Dataset entries:
[Start of Attachment]
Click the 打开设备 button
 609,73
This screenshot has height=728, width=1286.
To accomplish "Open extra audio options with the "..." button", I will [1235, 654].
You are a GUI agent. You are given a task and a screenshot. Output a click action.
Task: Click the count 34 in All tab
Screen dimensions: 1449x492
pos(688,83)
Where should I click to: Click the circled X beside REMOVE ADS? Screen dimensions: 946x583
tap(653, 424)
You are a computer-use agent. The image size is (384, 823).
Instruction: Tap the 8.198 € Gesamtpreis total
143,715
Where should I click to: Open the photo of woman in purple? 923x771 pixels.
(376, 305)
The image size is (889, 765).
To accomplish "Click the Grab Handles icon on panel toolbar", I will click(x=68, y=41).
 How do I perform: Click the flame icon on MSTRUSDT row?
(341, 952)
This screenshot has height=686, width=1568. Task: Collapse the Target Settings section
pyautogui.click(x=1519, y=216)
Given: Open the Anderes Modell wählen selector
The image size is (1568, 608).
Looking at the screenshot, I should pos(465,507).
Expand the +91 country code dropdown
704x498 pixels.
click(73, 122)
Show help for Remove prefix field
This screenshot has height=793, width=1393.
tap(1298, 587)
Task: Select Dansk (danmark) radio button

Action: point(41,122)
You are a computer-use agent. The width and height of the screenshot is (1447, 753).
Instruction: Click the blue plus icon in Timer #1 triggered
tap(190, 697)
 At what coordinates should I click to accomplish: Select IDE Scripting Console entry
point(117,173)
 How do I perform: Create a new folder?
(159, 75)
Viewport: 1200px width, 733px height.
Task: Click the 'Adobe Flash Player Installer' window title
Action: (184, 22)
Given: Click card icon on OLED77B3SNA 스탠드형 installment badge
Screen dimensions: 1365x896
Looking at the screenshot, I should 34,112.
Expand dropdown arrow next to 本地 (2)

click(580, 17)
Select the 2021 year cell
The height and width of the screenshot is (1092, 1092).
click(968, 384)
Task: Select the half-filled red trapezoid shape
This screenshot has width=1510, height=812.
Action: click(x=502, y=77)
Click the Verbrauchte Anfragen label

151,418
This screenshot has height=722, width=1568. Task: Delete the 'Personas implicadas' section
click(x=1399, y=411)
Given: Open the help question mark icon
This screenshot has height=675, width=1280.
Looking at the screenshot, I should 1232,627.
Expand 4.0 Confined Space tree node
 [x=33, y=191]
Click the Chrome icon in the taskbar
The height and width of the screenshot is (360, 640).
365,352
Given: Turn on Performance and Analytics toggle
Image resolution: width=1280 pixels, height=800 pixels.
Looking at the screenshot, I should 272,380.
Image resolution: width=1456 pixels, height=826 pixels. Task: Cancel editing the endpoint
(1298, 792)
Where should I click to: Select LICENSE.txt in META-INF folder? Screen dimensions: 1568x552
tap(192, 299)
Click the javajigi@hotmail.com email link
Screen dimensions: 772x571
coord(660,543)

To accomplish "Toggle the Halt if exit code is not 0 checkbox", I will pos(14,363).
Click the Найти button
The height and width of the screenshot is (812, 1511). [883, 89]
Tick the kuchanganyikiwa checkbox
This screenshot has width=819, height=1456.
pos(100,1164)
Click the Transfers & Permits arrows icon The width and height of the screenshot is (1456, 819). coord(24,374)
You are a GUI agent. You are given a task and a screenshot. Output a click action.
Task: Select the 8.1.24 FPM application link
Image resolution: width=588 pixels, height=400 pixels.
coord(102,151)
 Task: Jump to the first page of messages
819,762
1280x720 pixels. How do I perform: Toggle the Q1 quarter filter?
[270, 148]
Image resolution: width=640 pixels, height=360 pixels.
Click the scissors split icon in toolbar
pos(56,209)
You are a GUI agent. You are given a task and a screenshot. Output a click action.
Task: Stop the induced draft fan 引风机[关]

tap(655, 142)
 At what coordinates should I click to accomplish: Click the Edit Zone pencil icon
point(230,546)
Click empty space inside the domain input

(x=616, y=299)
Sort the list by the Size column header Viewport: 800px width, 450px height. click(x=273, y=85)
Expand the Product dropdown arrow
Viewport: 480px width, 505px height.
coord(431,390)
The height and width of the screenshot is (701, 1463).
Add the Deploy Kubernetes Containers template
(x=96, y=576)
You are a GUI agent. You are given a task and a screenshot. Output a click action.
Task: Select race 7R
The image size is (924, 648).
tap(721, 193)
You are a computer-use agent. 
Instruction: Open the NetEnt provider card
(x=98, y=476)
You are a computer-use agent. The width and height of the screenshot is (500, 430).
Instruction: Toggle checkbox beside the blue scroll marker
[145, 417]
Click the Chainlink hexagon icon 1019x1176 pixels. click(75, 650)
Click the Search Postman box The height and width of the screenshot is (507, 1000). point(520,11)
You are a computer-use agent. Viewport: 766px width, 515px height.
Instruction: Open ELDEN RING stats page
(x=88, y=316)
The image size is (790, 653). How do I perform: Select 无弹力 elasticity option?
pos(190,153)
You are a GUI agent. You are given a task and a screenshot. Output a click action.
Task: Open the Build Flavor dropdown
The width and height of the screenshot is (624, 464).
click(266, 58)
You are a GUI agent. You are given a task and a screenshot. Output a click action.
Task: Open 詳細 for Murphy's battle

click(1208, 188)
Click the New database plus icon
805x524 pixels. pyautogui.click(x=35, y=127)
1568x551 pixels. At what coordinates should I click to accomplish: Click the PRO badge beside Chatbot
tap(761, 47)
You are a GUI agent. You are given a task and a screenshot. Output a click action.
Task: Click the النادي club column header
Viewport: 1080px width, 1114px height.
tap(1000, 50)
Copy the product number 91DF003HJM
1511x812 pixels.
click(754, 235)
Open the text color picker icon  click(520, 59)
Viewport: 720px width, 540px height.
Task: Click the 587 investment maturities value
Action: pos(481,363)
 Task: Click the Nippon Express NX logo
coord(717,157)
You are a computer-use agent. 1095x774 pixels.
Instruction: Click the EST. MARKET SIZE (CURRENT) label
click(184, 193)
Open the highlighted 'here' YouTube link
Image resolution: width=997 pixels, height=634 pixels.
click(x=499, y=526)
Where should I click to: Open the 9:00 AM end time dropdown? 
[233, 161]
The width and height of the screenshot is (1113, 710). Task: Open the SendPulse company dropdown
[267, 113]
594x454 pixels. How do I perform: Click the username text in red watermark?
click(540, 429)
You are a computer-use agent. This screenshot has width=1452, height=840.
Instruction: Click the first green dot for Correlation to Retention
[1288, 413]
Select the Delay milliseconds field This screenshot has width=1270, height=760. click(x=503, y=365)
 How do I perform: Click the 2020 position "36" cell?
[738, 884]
[End of Attachment]
The records above need to be retyped in full, exactly as they stand.

Click the 打开设备 button
 609,73
This screenshot has height=728, width=1286.
To accomplish "Open extra audio options with the "..." button", I will [1235, 654].
You are a GUI agent. You are given a task and a screenshot. Output a click action.
Task: Click the count 34 in All tab
Screen dimensions: 1449x492
pos(688,83)
Where should I click to: Click the circled X beside REMOVE ADS? Screen dimensions: 946x583
tap(653, 424)
You are a computer-use agent. The image size is (384, 823).
Instruction: Tap the 8.198 € Gesamtpreis total
143,715
Where should I click to: Open the photo of woman in purple? 923x771 pixels.
(376, 305)
The image size is (889, 765).
To accomplish "Click the Grab Handles icon on panel toolbar", I will click(x=68, y=41).
 How do I perform: Click the flame icon on MSTRUSDT row?
(341, 952)
This screenshot has height=686, width=1568. Task: Collapse the Target Settings section
pyautogui.click(x=1519, y=216)
Given: Open the Anderes Modell wählen selector
The image size is (1568, 608).
Looking at the screenshot, I should pos(465,507).
Expand the +91 country code dropdown
704x498 pixels.
click(73, 122)
Show help for Remove prefix field
This screenshot has height=793, width=1393.
tap(1298, 587)
Task: Select Dansk (danmark) radio button

Action: point(41,122)
You are a computer-use agent. The width and height of the screenshot is (1447, 753).
Instruction: Click the blue plus icon in Timer #1 triggered
tap(190, 697)
 At what coordinates should I click to accomplish: Select IDE Scripting Console entry
point(117,173)
 How do I perform: Create a new folder?
(159, 75)
Viewport: 1200px width, 733px height.
Task: Click the 'Adobe Flash Player Installer' window title
Action: (184, 22)
Given: Click card icon on OLED77B3SNA 스탠드형 installment badge
Screen dimensions: 1365x896
Looking at the screenshot, I should 34,112.
Expand dropdown arrow next to 本地 (2)

click(580, 17)
Select the 2021 year cell
The height and width of the screenshot is (1092, 1092).
click(968, 384)
Task: Select the half-filled red trapezoid shape
This screenshot has width=1510, height=812.
Action: click(x=502, y=77)
Click the Verbrauchte Anfragen label

151,418
This screenshot has height=722, width=1568. Task: Delete the 'Personas implicadas' section
click(x=1399, y=411)
Given: Open the help question mark icon
This screenshot has height=675, width=1280.
Looking at the screenshot, I should 1232,627.
Expand 4.0 Confined Space tree node
 [x=33, y=191]
Click the Chrome icon in the taskbar
The height and width of the screenshot is (360, 640).
365,352
Given: Turn on Performance and Analytics toggle
Image resolution: width=1280 pixels, height=800 pixels.
Looking at the screenshot, I should 272,380.
Image resolution: width=1456 pixels, height=826 pixels. Task: Cancel editing the endpoint
(1298, 792)
Where should I click to: Select LICENSE.txt in META-INF folder? Screen dimensions: 1568x552
tap(192, 299)
Click the javajigi@hotmail.com email link
Screen dimensions: 772x571
coord(660,543)

To accomplish "Toggle the Halt if exit code is not 0 checkbox", I will pos(14,363).
Click the Найти button
The height and width of the screenshot is (812, 1511). [883, 89]
Tick the kuchanganyikiwa checkbox
This screenshot has width=819, height=1456.
pos(100,1164)
Click the Transfers & Permits arrows icon The width and height of the screenshot is (1456, 819). coord(24,374)
You are a GUI agent. You are given a task and a screenshot. Output a click action.
Task: Select the 8.1.24 FPM application link
Image resolution: width=588 pixels, height=400 pixels.
coord(102,151)
 Task: Jump to the first page of messages
819,762
1280x720 pixels. How do I perform: Toggle the Q1 quarter filter?
[270, 148]
Image resolution: width=640 pixels, height=360 pixels.
Click the scissors split icon in toolbar
pos(56,209)
You are a GUI agent. You are given a task and a screenshot. Output a click action.
Task: Stop the induced draft fan 引风机[关]

tap(655, 142)
 At what coordinates should I click to accomplish: Click the Edit Zone pencil icon
point(230,546)
Click empty space inside the domain input

(x=616, y=299)
Sort the list by the Size column header Viewport: 800px width, 450px height. click(x=273, y=85)
Expand the Product dropdown arrow
Viewport: 480px width, 505px height.
coord(431,390)
The height and width of the screenshot is (701, 1463).
Add the Deploy Kubernetes Containers template
(x=96, y=576)
You are a GUI agent. You are given a task and a screenshot. Output a click action.
Task: Select race 7R
The image size is (924, 648).
tap(721, 193)
You are a computer-use agent. 
Instruction: Open the NetEnt provider card
(x=98, y=476)
You are a computer-use agent. The width and height of the screenshot is (500, 430).
Instruction: Toggle checkbox beside the blue scroll marker
[145, 417]
Click the Chainlink hexagon icon 1019x1176 pixels. click(75, 650)
Click the Search Postman box The height and width of the screenshot is (507, 1000). point(520,11)
You are a computer-use agent. Viewport: 766px width, 515px height.
Instruction: Open ELDEN RING stats page
(x=88, y=316)
The image size is (790, 653). How do I perform: Select 无弹力 elasticity option?
pos(190,153)
You are a GUI agent. You are given a task and a screenshot. Output a click action.
Task: Open the Build Flavor dropdown
The width and height of the screenshot is (624, 464).
click(266, 58)
You are a GUI agent. You are given a task and a screenshot. Output a click action.
Task: Open 詳細 for Murphy's battle

click(1208, 188)
Click the New database plus icon
805x524 pixels. pyautogui.click(x=35, y=127)
1568x551 pixels. At what coordinates should I click to accomplish: Click the PRO badge beside Chatbot
tap(761, 47)
You are a GUI agent. You are given a task and a screenshot. Output a click action.
Task: Click the النادي club column header
Viewport: 1080px width, 1114px height.
tap(1000, 50)
Copy the product number 91DF003HJM
1511x812 pixels.
click(754, 235)
Open the text color picker icon  click(520, 59)
Viewport: 720px width, 540px height.
Task: Click the 587 investment maturities value
Action: pos(481,363)
 Task: Click the Nippon Express NX logo
coord(717,157)
You are a computer-use agent. 1095x774 pixels.
Instruction: Click the EST. MARKET SIZE (CURRENT) label
click(184, 193)
Open the highlighted 'here' YouTube link
Image resolution: width=997 pixels, height=634 pixels.
click(x=499, y=526)
Where should I click to: Open the 9:00 AM end time dropdown? 
[233, 161]
The width and height of the screenshot is (1113, 710). Task: Open the SendPulse company dropdown
[267, 113]
594x454 pixels. How do I perform: Click the username text in red watermark?
click(540, 429)
You are a computer-use agent. This screenshot has width=1452, height=840.
Instruction: Click the first green dot for Correlation to Retention
[1288, 413]
Select the Delay milliseconds field This screenshot has width=1270, height=760. click(x=503, y=365)
 How do I perform: Click the 2020 position "36" cell?
[738, 884]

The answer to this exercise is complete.